WHAT YOU HAVE TO DO:
From the data that follows, copy every line holding the string "width".

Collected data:
----------------------------------------

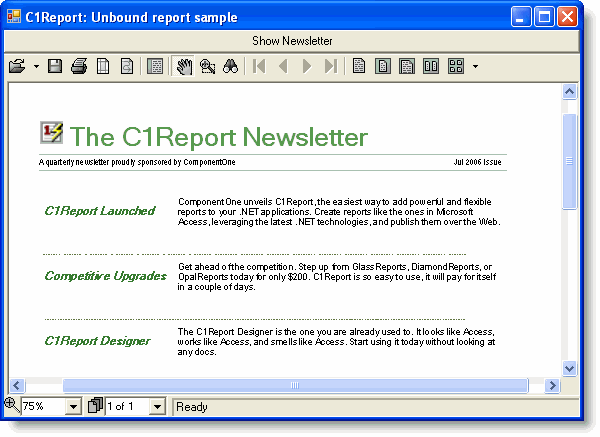
Task: Expand the multi-page view dropdown arrow
Action: point(475,67)
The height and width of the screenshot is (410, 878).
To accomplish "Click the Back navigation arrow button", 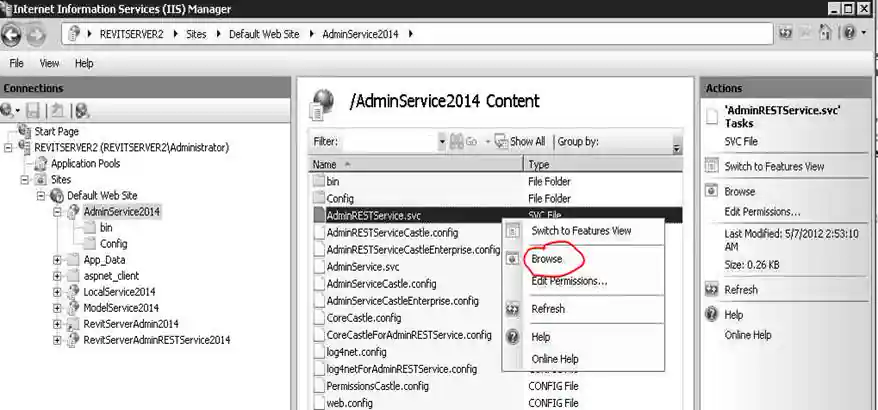I will 14,34.
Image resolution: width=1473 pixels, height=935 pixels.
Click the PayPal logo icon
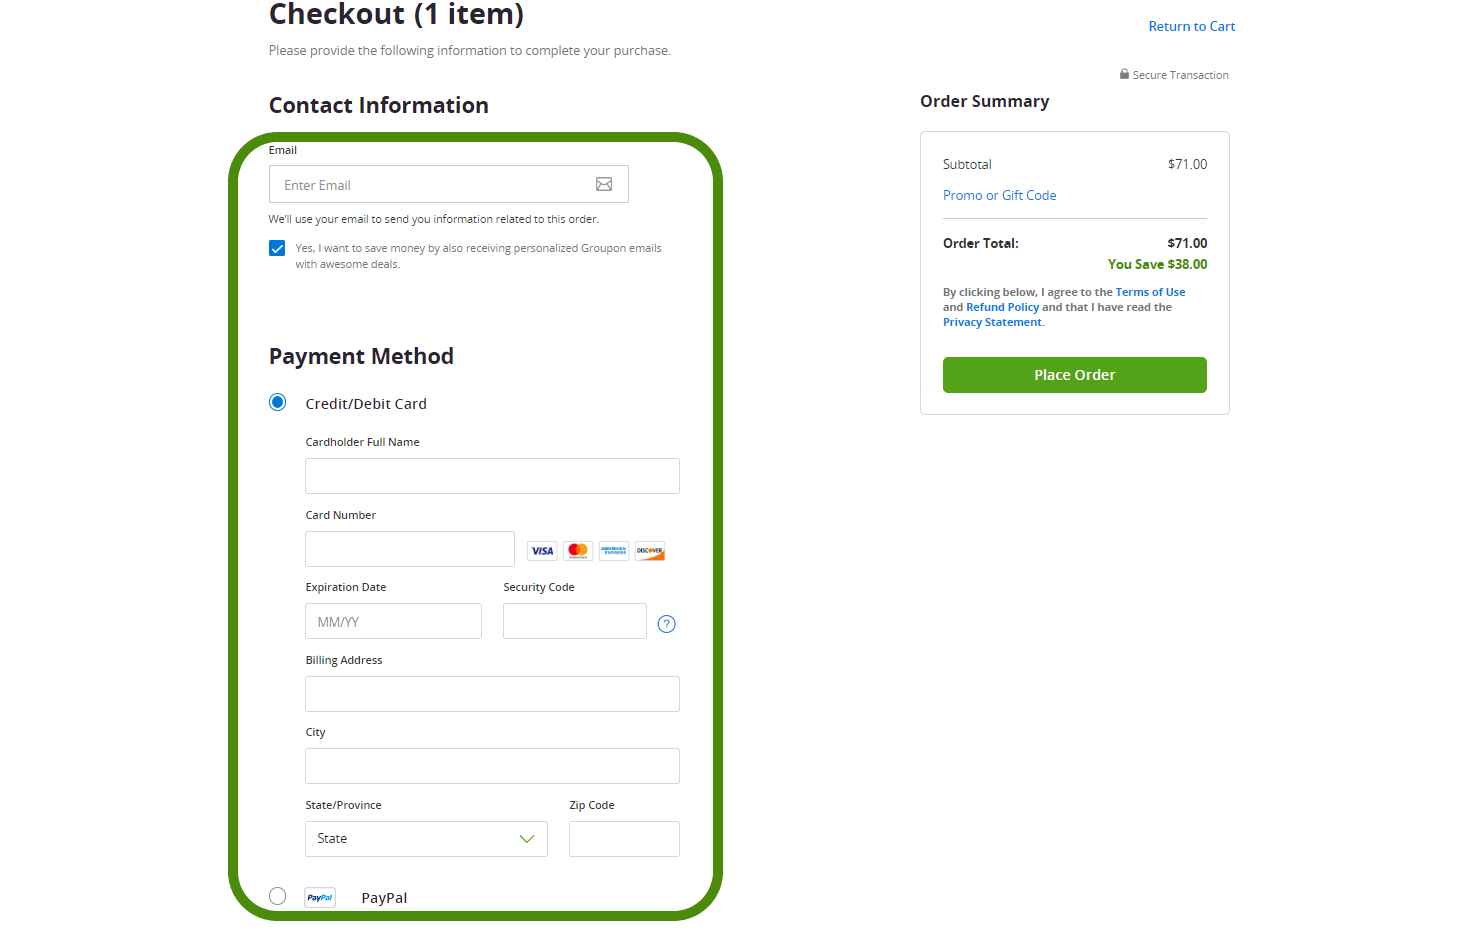(320, 897)
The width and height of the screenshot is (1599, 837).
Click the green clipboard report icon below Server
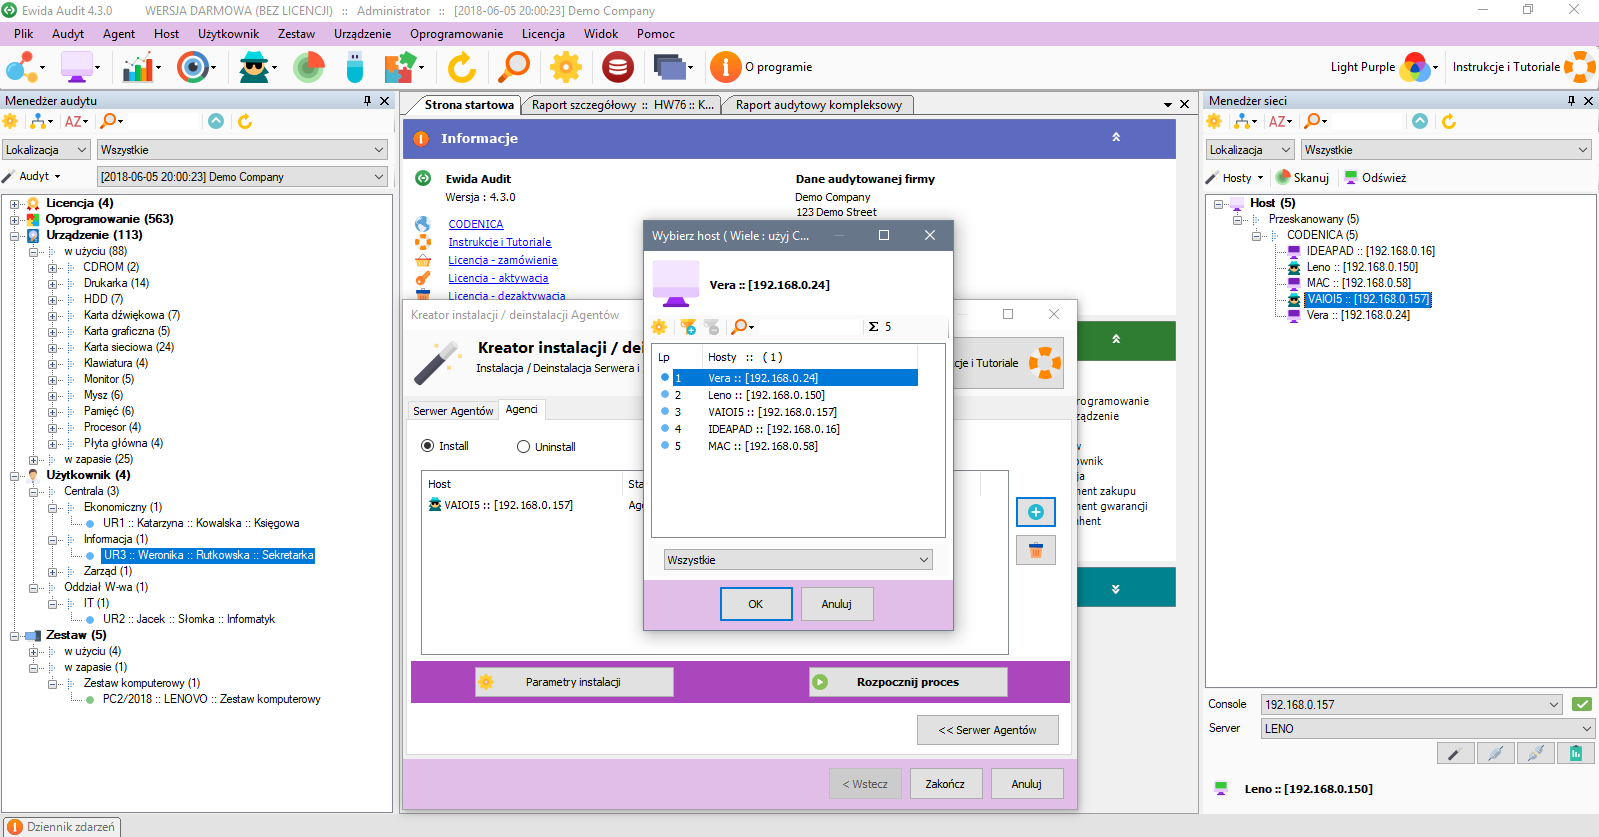click(1575, 753)
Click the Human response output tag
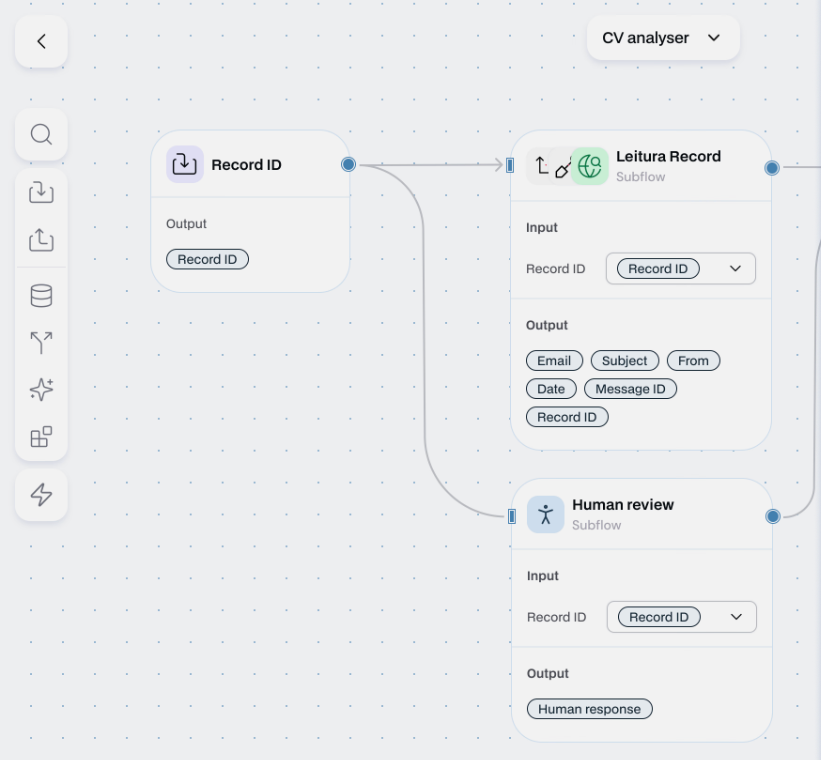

----------------------------------------

REPLY:
The height and width of the screenshot is (410, 878).
Image resolution: width=1473 pixels, height=935 pixels.
The width and height of the screenshot is (1599, 837).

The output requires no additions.